Voir Fallout 4 chez Amazon ---
“Il manquait quelque chose au jeu”
Emil Pagliarulo a grandi dans le sud de Boston. Comme toute une génération d’habitants de la zone, il a vécu dans la peur du gang de Winter Hill, organisation criminelle active jusqu'à la fin des années 1990. Dans un interview accordée à RockPaperShotgun, il revient sur la figure de Whitey Bulger, le chef du gang :
Il était en quelque sorte le croque-mitaine (...) C’était le méchant. On ne savait pas où il se trouvait ni même à quoi il ressemblait, mais on savait qu’il était là. J’avais à peine 10 ans et je connaissais son nom.

Des décennies plus tard, alors que Bethesda Game Studios est en plein développement de Fallout 4, Pagliarulo a utilisé tous ses souvenirs d’enfance pour créer l'ambiance du Boston post-apocalyptique. Il explique :
Il manquait quelque chose au jeu, en ce qui concerne l'un des thèmes généraux (...) Je me souviens avoir discuté avec Todd Howard du fait qu'il devrait y avoir ce sentiment général de paranoïa chez les gens, qui ne savent pas à qui faire confiance.
Fallout 4 : une thérapie pour Pagliarulo ?
Ce choix a largement contribué à façonner l’ambiance de Fallout 4 et à définir l’une des factions centrales du jeu : l’Institut. Cette organisation de scientifiques maléfiques, sorte de double inquiétant du MIT, entretient un climat de peur dans tout le Commonwealth. Tout le monde connaît son nom, mais personne n’a pu prouver qu’elle existait réellement. À chaque tentative d’organisation des habitants, l’Institut frappe dans l’ombre et remplace les contestataires par des synthétiques, des robots si réalistes qu’ils imitent parfaitement les humains. Impossible alors de savoir qui est encore humain et qui ne l’est plus, alimentant une paranoïa permanente. Le joueur en a un aperçu dès son arrivée à Diamond City, où un homme pointe une arme sur son propre frère, convaincu qu’il a été remplacé par l’Institut.
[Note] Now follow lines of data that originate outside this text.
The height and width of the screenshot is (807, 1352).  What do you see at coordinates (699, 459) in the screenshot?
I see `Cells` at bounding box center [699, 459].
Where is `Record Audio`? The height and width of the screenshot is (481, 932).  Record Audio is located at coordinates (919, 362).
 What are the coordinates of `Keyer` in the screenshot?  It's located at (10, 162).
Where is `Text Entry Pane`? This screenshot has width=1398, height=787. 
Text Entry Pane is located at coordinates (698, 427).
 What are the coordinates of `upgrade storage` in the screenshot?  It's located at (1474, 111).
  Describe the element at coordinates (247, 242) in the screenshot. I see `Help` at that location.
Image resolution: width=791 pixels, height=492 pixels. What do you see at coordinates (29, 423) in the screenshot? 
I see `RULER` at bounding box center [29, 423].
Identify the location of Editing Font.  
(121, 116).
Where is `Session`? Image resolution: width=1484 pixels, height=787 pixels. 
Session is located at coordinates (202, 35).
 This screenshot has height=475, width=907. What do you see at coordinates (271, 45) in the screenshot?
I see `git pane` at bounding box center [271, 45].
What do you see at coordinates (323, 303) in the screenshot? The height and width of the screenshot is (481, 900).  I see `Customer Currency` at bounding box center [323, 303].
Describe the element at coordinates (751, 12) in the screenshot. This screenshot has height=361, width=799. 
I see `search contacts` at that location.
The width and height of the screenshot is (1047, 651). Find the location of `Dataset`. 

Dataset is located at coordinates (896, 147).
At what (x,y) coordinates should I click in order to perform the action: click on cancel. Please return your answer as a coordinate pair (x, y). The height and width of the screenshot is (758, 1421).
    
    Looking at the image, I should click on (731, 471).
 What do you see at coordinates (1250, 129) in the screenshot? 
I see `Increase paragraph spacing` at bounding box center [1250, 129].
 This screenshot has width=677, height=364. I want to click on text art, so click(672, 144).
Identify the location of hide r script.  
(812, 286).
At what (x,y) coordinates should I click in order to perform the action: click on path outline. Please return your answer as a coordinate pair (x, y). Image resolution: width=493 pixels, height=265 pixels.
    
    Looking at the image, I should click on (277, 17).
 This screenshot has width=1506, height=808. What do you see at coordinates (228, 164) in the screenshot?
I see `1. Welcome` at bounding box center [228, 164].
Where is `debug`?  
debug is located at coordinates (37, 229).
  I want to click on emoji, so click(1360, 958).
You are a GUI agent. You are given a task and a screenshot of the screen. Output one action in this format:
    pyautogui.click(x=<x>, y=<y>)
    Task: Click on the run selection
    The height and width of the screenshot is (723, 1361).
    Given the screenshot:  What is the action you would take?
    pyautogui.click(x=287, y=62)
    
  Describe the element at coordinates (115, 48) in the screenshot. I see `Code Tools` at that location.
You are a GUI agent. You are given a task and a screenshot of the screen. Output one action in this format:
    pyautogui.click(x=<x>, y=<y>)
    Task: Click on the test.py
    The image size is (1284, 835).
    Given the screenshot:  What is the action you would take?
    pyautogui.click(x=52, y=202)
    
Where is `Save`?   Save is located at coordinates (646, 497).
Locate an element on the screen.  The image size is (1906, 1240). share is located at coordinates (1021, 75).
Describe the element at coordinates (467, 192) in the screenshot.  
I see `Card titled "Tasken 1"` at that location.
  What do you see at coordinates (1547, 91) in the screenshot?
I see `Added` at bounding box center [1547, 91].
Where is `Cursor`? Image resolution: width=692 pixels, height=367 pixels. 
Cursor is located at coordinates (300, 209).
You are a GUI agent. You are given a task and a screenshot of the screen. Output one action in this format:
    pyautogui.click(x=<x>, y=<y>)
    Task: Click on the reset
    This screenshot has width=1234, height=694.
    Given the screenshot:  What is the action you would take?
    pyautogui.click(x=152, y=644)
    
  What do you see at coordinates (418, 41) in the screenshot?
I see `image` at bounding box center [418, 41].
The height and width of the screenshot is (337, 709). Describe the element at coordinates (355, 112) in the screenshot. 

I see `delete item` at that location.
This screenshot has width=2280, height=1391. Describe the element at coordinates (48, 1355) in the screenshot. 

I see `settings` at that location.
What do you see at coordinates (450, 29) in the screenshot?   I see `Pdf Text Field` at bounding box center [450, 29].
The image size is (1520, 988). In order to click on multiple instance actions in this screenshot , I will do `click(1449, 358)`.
Whitey Bulger à droite - Eddie Winter à gauche

Les souvenirs d’enfance de Pagliarulo ne se manifestent pas seulement à travers l’Institut. La mafia occupe également une place dans l’univers du jeu, et le joueur croise à plusieurs reprises ses représentants dans une atmosphère "très film noir, très policier, dans un esprit très Bostonien", selon les propres mots du développeur. L’exemple le plus marquant est sans doute la goule Eddie Winter, qui renvoie assez clairement au criminel Whitey Bulger. Dans Fallout 4, ce personnage dirigeait le crime organisé de Boston d’avant-guerre. Il présnte aussi une certaine ressemblance physique avec Bulger, mis à part, évidemment, la nécrose de la peau. En proposant au joueur une quête visant à éliminer Winter, Fallout 4 donne l’impression que Pagliarulo règle symboliquement ses comptes avec les peurs de son enfance.